Thursday, September 24, 2009

Champaign-Urbana, But Also the Big Spill

This week I took Tuesday - Thursday off from work so I could visit my best friend, Lauren Grill. She moved down here in August and has a job teaching and developing a new online course offering.

The timing of the trip couldn't have been better. Work has been busy, but more than busy it's been stressful due to a team structure change, annual review cycle, and another dead end. It hasn't been a secret that I've been looking for roles off my team for some time, but for a second time in a row I haven't gotten the new role I was exploring. To be fair, no one will be getting this role as it was taken off the table. Why do I want to leave the team? It's not the actual work, which I like a lot, nor is it the people, my peers are great, it's the disorganization of the team as a whole.

Yesterday, Brandon was in town for a meeting and came out to lunch with Lauren and me, along with some of Lauren's friends here. Before Josh and Marina met up with us, though, we stopped at a coffee shop (Espresso Royale) and started talking about our master plans. I mentioned how I want to take a week off to just stay at home and figure out where I'm going. I've come to realize over the last year that maybe internet marketing, maybe Google, isn't the right fit.

I was in 8th grade when I decided my last master plan. Given that was 11 years ago, it might be time to revisit the plan and also the end goal.

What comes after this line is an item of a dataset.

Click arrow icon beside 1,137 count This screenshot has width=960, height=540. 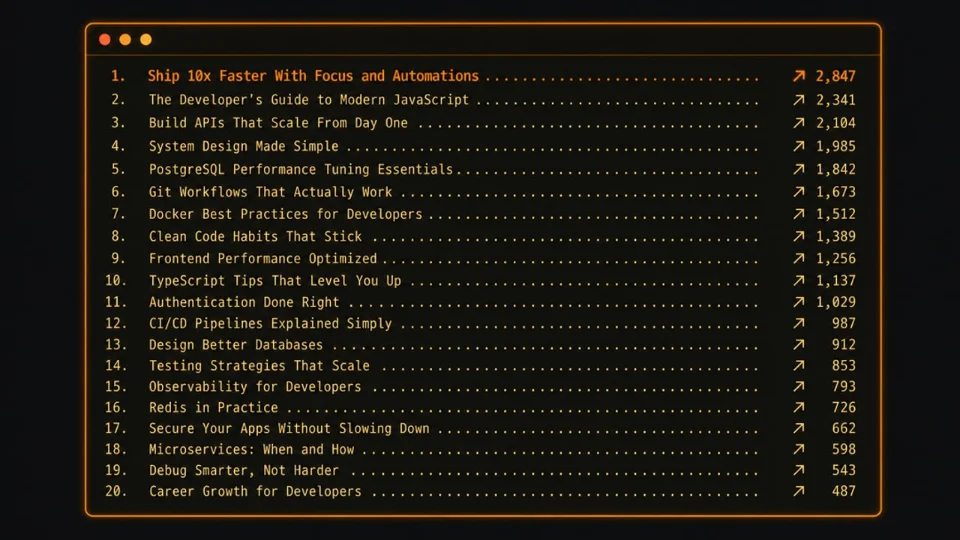click(798, 280)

Goal: To be an Advertising Executive
Plan: Exceed in high school > Get into a good college > Major in Communications/Marketing > Exceed in college > Land my dream job in Advertising or Marketing

The problem is, I don't like the plan or the goal anymore.

In sales, you need your clients to understand the "So what?" before you can close the sale. "YouTube is the number two search engine in the US, so what?" In life, I want to be able to answer the same question. "You're working in online ad sales, so what?"

Right now the answer is, "So, if I succeed in my job, Google will make money and... Visa will get one more credit card application, or Zappos will sell another shoe, or a family will test Kayak.com for the first time."

I realize I'm being pessimistic. I could also say, "So, if I succeed in my job, I can afford to maintain my current lifestyle while also saving for the future."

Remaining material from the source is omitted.